The critics who responded to Muriel Romanes's production showed to what degree Stellar Quines had succeeded in refuting the pre-production controversy. Sue Wilson (2000) in The Independent wrote that the play's 'underlying motivation ... in seeking to understand the deepest dynamics of such an appalling yet endemic human dysfunction seems an eminently moral and responsible one'. On 30 April 2000, under the heading 'Theatre The Reel of the Hanged Man, MacRoberts Art Centre, Stirling', the anonymous critic in Scotland on Sunday described the play as 'a work which demands to be seen as much as the issues it considers demand to be discussed' whilst describing the Morin family as 'almost unimaginably dysfunctional, yet still recognisable in our society'. And in The Scotsman Joyce McMillan (2000) saw the play as dealing 'with the subject of incest and abuse in the family not so much by condemning it as by trying to explain it, as a response to powerlessness and emotional repression'. More lyrically, Neil Cooper (2000) said that 'Muriel Romanes's production ... whirls, crashes, burns and bleeds with a blind power of spiritual self-laceration'. In claiming that the play 'addresses something in the Scottish national psyche', Steve Cramer was another critic who saw the relevance of the play for a Scottish audience. He seemed to have his eye on the controversy as well as the play when he wrote, 'It's not the incest itself which Delisle's play is concerned with, this is in no way endorsed, but rather the capacity of our culture to condemn without recourse to analysis' (Cramer, 2000). Cramer recognised the complexity of Delisle's treatment by saying that the work explores '... an emotional landscape which is too fraught with complex causalities to bring us simple solutions, as the play's tragic momentum visits upon one and all' (Cramer, 2000). Cramer's insight implicitly recognises the musical form of the play, as a reel turning back on itself in potentially endless reiteration. Thus, at the end of the play, the three surviving women remain paralysed with no alternative but to imagine a visitor who will start the bitter inescapable ritual all over again.

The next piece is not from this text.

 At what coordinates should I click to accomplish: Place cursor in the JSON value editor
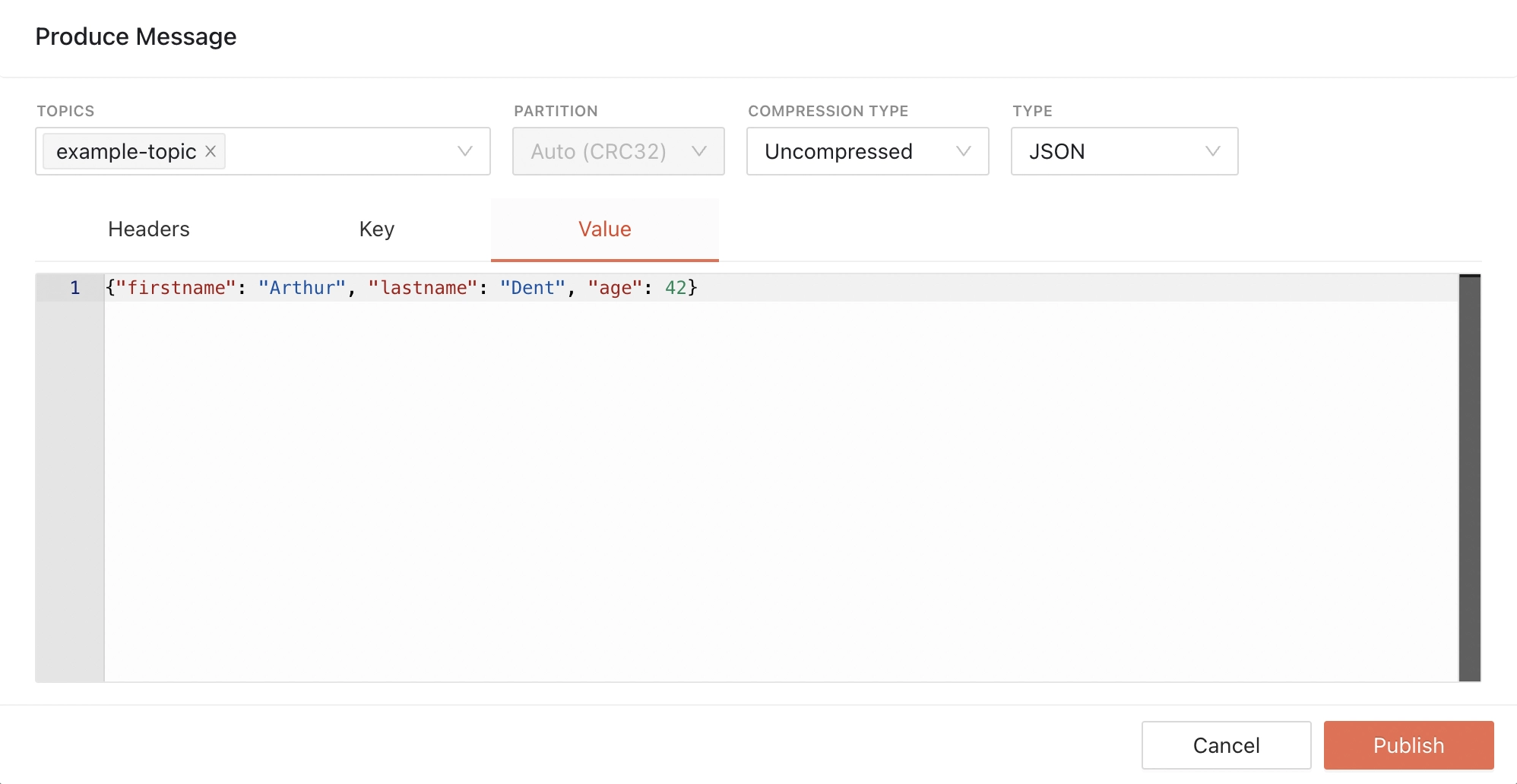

In some ways the most heartening and deeply understanding review of The Reel of the Hanged Man was written by critic John Haswell of The Shetland Times. Without overdrawing the parallel, Shetland, as a Scots-speaking territory beyond the Highlands, is perhaps the place in Scotland most like Abitibi and certainly a place far from the perceived center of the culture. The Reel of the Hanged Man was given one performance at the Garrison Theatre in Lerwick on 5 April 2000. I quote Haswell's review at length as it describes what those of us involved with the production hoped to achieve:
The Reel of the Hanged Man studied the total dysfunction of one particular family living on the outermost edges of all forms of civilisation. Faced with extreme poverty, an unyielding environment and the effects of finding solace through drink, the father of this family sought to reinforce his status as its natural head through increasingly desperate and morally bankrupt means (neglect, violence, bribery and physical abuse). The physical relationship between the father and one of his daughters was the most disturbing manifestation of a man at war with himself and with the world around him and it is to the great credit of the play that it attempted to explain rather than universally condemn. The incest was portrayed as a cancer affecting everyone in the family and the destructive nature of such abuse was strongly presented.
This production was both as controlled and as wild as the family that it featured and as emotionally frightening and yet full of life as the step dancing which embraced it. It was not a show just about incest. It was a show about dreams broken by an all-pervading poverty in an unyielding landscape and an emotional and physical isolation. It was brave, bold and thought-provoking. That a Shetland audience had the opportunity to witness such a powerful production ... is something to be applauded. What a shame that there are those who over react to possible controversy. The Reel of the Hanged Man with all its rage, its life and its destruction was the very stuff of theatre. (Haswell, 2000: 31)
What began as a play in a regional theatre in Rouyn, Abitibi, Quebec in 1978 had crossed more than an ocean in getting to the Garrison Theatre in Lerwick, Shetland, Scotland in 2000. Its success there, however, in a region regarded within its country as remote as Abitibi is in Quebec, is a confirmation not only of the importance of Jeanne-Mance Delisle's play but testimony to the relevance of vernacular theatre beyond its original culture. Bill and I were particularly pleased that Haswell had entirely neglected to mention that the play he attended was a Scots translation. This critic had received the play directly, noting its 'raw, expletive-ridden language' but hearing it in the ur-language of the universal tongue of the people. That was the dream with which Bill Findlay and I began our collaboration together over a quarter of a century ago. We wanted to discover whether Scots language could be the vessel for plays from beyond Scotland. The importance of The Reel of the Hanged Man to this work should not be underestimated. We were lucky in Michel Tremblay, but had our success been limited to his work, the point we were trying to make would be less surely proved. Jeanne-Mance Delisle gave us a play with such a thorough-going vernacular quality – its language, its music, and, above all, its form situated between ritual and the demotic – that Scotland, reluctant as it was, found another playwright that it had never had.